Take the lines below from the one with "This screenshot has height=597, width=896." through the one with "Instruction: Open the FAQ link" and retype them exactly. Include nothing else, and no pictures.

[Start of Attachment]

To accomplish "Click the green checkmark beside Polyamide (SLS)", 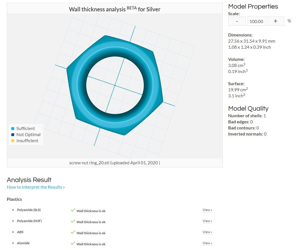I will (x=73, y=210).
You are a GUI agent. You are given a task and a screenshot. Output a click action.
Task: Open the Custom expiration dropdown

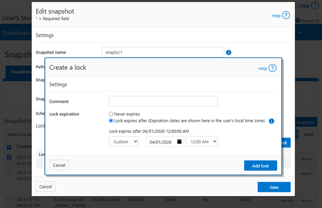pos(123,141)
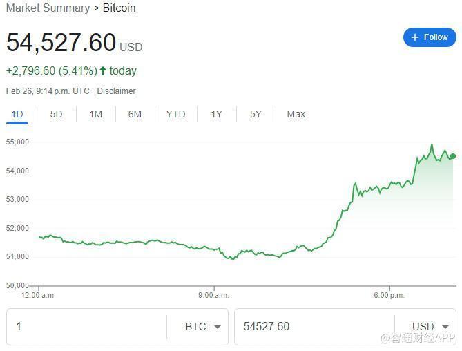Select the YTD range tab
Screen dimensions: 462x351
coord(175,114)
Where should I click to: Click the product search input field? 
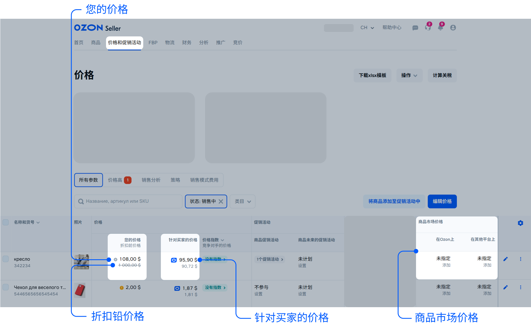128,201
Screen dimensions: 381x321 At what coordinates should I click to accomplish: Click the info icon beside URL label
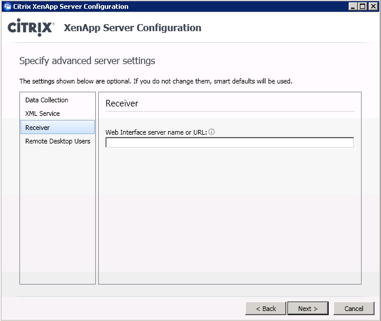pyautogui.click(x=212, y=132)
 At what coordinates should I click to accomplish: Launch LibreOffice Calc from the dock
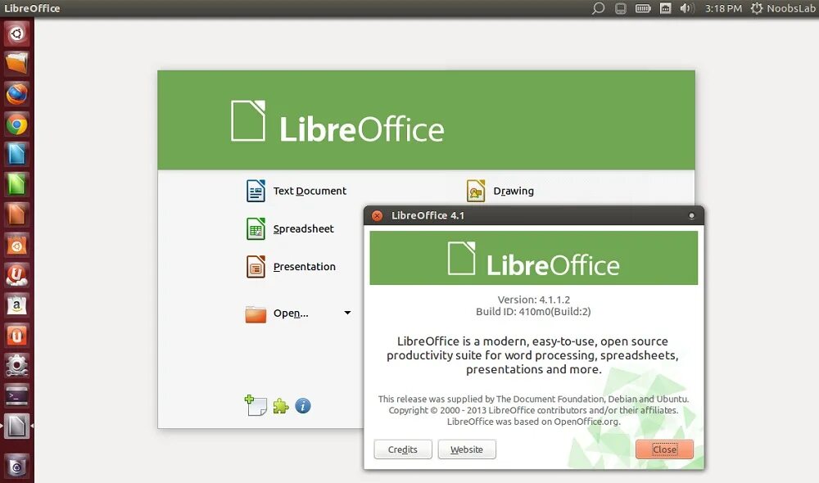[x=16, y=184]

[End of Attachment]
[Start of Attachment]

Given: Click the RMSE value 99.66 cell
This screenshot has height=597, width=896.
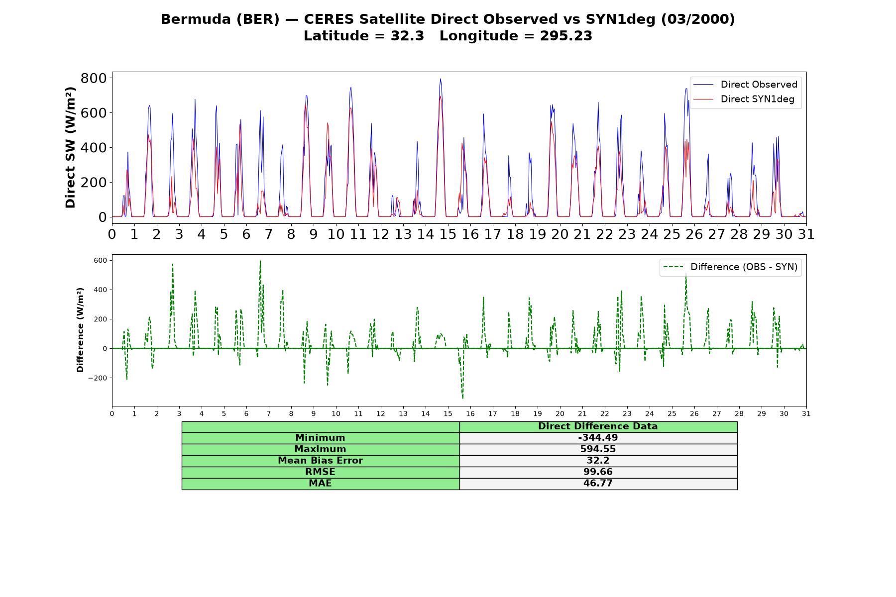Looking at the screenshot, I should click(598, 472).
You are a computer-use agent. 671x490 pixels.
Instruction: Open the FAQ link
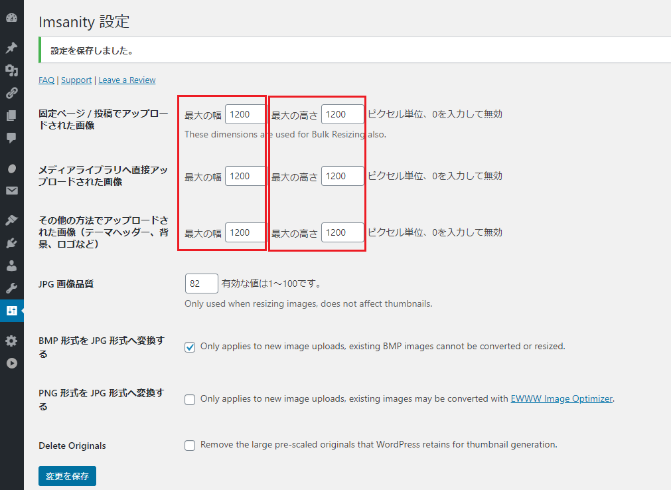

[End of Attachment]

_REPLY_.
This screenshot has height=597, width=896.
Looking at the screenshot, I should click(598, 472).
You are a computer-use agent. 671x490 pixels.
Instruction: Open the FAQ link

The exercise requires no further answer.